Stored data entries -
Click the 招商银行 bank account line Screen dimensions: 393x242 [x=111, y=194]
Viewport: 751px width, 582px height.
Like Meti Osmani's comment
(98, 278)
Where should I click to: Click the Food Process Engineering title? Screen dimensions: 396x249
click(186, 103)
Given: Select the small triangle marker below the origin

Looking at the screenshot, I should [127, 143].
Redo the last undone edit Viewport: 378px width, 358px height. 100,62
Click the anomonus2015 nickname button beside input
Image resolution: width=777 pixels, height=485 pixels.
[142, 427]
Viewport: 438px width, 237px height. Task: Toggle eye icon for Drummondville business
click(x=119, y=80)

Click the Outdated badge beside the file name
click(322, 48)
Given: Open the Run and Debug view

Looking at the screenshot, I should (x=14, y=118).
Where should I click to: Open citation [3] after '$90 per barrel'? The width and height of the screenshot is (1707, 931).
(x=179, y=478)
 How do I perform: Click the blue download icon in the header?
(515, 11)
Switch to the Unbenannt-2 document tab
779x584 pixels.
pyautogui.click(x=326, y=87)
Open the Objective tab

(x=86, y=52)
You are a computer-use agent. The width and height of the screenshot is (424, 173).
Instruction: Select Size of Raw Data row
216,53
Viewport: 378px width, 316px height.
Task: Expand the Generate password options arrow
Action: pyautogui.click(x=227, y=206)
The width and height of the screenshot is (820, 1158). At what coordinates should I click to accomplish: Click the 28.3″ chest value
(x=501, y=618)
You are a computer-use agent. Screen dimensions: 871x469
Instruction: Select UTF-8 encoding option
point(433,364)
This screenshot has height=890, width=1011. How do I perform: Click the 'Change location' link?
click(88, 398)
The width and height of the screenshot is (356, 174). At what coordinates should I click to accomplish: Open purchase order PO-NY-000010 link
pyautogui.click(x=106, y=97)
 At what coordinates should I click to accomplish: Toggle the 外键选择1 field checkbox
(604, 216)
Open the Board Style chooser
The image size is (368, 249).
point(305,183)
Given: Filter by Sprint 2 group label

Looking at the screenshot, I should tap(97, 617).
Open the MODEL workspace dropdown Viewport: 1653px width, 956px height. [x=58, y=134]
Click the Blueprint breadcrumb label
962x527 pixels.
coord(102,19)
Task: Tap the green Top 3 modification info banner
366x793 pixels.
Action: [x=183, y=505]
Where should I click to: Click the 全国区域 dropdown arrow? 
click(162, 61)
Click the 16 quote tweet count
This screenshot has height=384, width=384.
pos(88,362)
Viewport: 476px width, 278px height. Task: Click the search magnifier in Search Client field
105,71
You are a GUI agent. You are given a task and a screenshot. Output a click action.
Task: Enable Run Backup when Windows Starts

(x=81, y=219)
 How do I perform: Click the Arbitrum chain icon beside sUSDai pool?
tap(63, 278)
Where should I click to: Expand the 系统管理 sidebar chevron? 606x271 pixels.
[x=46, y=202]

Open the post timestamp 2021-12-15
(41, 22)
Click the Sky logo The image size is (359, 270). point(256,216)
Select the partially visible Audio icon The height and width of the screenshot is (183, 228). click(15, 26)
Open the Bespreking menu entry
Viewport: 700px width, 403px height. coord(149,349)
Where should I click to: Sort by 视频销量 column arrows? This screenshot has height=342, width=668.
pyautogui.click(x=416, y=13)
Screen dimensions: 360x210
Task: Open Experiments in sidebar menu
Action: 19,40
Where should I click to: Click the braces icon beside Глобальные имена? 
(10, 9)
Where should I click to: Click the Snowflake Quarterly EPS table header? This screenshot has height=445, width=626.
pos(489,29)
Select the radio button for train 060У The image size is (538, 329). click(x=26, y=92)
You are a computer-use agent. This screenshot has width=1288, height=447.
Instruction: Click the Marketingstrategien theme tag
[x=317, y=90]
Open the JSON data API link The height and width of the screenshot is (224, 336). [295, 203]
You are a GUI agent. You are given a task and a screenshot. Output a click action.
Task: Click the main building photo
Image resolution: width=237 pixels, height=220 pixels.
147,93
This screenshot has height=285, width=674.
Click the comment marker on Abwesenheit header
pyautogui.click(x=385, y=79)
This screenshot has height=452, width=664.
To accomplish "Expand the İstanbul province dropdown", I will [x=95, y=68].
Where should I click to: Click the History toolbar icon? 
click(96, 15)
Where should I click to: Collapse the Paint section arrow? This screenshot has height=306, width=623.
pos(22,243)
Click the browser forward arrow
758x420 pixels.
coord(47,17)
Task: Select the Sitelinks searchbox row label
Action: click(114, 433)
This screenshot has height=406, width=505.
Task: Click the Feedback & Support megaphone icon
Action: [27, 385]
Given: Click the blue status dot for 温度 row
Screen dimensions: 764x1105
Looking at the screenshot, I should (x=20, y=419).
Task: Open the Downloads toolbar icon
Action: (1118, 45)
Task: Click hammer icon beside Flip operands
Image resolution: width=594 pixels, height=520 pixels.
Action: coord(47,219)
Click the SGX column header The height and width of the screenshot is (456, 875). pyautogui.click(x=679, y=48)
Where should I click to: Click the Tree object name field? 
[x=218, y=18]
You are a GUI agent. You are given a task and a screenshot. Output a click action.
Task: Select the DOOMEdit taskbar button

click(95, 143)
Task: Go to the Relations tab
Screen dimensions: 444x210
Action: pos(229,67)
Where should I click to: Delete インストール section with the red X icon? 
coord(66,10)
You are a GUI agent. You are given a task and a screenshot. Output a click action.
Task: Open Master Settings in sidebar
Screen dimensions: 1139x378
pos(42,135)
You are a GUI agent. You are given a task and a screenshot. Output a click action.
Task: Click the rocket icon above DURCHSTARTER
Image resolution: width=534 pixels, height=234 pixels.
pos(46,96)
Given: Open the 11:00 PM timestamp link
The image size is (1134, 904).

TASK TO COMPLETE -
Each line above should appear again, reproduced exactly.

ANSWER BELOW -
Click the 招商银行 bank account line Screen dimensions: 393x242 [x=111, y=194]
Viewport: 751px width, 582px height.
Like Meti Osmani's comment
(98, 278)
Where should I click to: Click the Food Process Engineering title? Screen dimensions: 396x249
click(186, 103)
Given: Select the small triangle marker below the origin

Looking at the screenshot, I should [127, 143].
Redo the last undone edit Viewport: 378px width, 358px height. 100,62
Click the anomonus2015 nickname button beside input
Image resolution: width=777 pixels, height=485 pixels.
[142, 427]
Viewport: 438px width, 237px height. Task: Toggle eye icon for Drummondville business
click(x=119, y=80)

Click the Outdated badge beside the file name
click(322, 48)
Given: Open the Run and Debug view

Looking at the screenshot, I should (x=14, y=118).
Where should I click to: Open citation [3] after '$90 per barrel'? The width and height of the screenshot is (1707, 931).
(x=179, y=478)
 How do I perform: Click the blue download icon in the header?
(515, 11)
Switch to the Unbenannt-2 document tab
779x584 pixels.
pyautogui.click(x=326, y=87)
Open the Objective tab

(x=86, y=52)
You are a computer-use agent. The width and height of the screenshot is (424, 173).
Instruction: Select Size of Raw Data row
216,53
Viewport: 378px width, 316px height.
Task: Expand the Generate password options arrow
Action: pyautogui.click(x=227, y=206)
The width and height of the screenshot is (820, 1158). At what coordinates should I click to accomplish: Click the 28.3″ chest value
(x=501, y=618)
You are a computer-use agent. Screen dimensions: 871x469
Instruction: Select UTF-8 encoding option
point(433,364)
This screenshot has height=890, width=1011. How do I perform: Click the 'Change location' link?
click(88, 398)
The width and height of the screenshot is (356, 174). At what coordinates should I click to accomplish: Open purchase order PO-NY-000010 link
pyautogui.click(x=106, y=97)
 At what coordinates should I click to accomplish: Toggle the 外键选择1 field checkbox
(604, 216)
Open the Board Style chooser
The image size is (368, 249).
point(305,183)
Given: Filter by Sprint 2 group label

Looking at the screenshot, I should tap(97, 617).
Open the MODEL workspace dropdown Viewport: 1653px width, 956px height. [x=58, y=134]
Click the Blueprint breadcrumb label
962x527 pixels.
coord(102,19)
Task: Tap the green Top 3 modification info banner
366x793 pixels.
Action: [x=183, y=505]
Where should I click to: Click the 全国区域 dropdown arrow? 
click(162, 61)
Click the 16 quote tweet count
This screenshot has height=384, width=384.
pos(88,362)
Viewport: 476px width, 278px height. Task: Click the search magnifier in Search Client field
105,71
You are a GUI agent. You are given a task and a screenshot. Output a click action.
Task: Enable Run Backup when Windows Starts

(x=81, y=219)
 How do I perform: Click the Arbitrum chain icon beside sUSDai pool?
tap(63, 278)
Where should I click to: Expand the 系统管理 sidebar chevron? 606x271 pixels.
[x=46, y=202]

Open the post timestamp 2021-12-15
(41, 22)
Click the Sky logo The image size is (359, 270). point(256,216)
Select the partially visible Audio icon The height and width of the screenshot is (183, 228). click(15, 26)
Open the Bespreking menu entry
Viewport: 700px width, 403px height. coord(149,349)
Where should I click to: Sort by 视频销量 column arrows? This screenshot has height=342, width=668.
pyautogui.click(x=416, y=13)
Screen dimensions: 360x210
Task: Open Experiments in sidebar menu
Action: 19,40
Where should I click to: Click the braces icon beside Глобальные имена? 
(10, 9)
Where should I click to: Click the Snowflake Quarterly EPS table header? This screenshot has height=445, width=626.
pos(489,29)
Select the radio button for train 060У The image size is (538, 329). click(x=26, y=92)
You are a computer-use agent. This screenshot has width=1288, height=447.
Instruction: Click the Marketingstrategien theme tag
[x=317, y=90]
Open the JSON data API link The height and width of the screenshot is (224, 336). [295, 203]
You are a GUI agent. You are given a task and a screenshot. Output a click action.
Task: Click the main building photo
Image resolution: width=237 pixels, height=220 pixels.
147,93
This screenshot has height=285, width=674.
Click the comment marker on Abwesenheit header
pyautogui.click(x=385, y=79)
This screenshot has height=452, width=664.
To accomplish "Expand the İstanbul province dropdown", I will [x=95, y=68].
Where should I click to: Click the History toolbar icon? 
click(96, 15)
Where should I click to: Collapse the Paint section arrow? This screenshot has height=306, width=623.
pos(22,243)
Click the browser forward arrow
758x420 pixels.
coord(47,17)
Task: Select the Sitelinks searchbox row label
Action: click(114, 433)
This screenshot has height=406, width=505.
Task: Click the Feedback & Support megaphone icon
Action: [27, 385]
Given: Click the blue status dot for 温度 row
Screen dimensions: 764x1105
Looking at the screenshot, I should (x=20, y=419).
Task: Open the Downloads toolbar icon
Action: (1118, 45)
Task: Click hammer icon beside Flip operands
Image resolution: width=594 pixels, height=520 pixels.
Action: coord(47,219)
Click the SGX column header The height and width of the screenshot is (456, 875). pyautogui.click(x=679, y=48)
Where should I click to: Click the Tree object name field? 
[x=218, y=18]
You are a GUI agent. You are given a task and a screenshot. Output a click action.
Task: Select the DOOMEdit taskbar button

click(95, 143)
Task: Go to the Relations tab
Screen dimensions: 444x210
Action: pos(229,67)
Where should I click to: Delete インストール section with the red X icon? 
coord(66,10)
You are a GUI agent. You are given a task and a screenshot. Output a click action.
Task: Open Master Settings in sidebar
Screen dimensions: 1139x378
pos(42,135)
You are a GUI agent. You are given a task and a screenshot. Output a click action.
Task: Click the rocket icon above DURCHSTARTER
Image resolution: width=534 pixels, height=234 pixels.
pos(46,96)
Given: Open the 11:00 PM timestamp link
The image size is (1134, 904).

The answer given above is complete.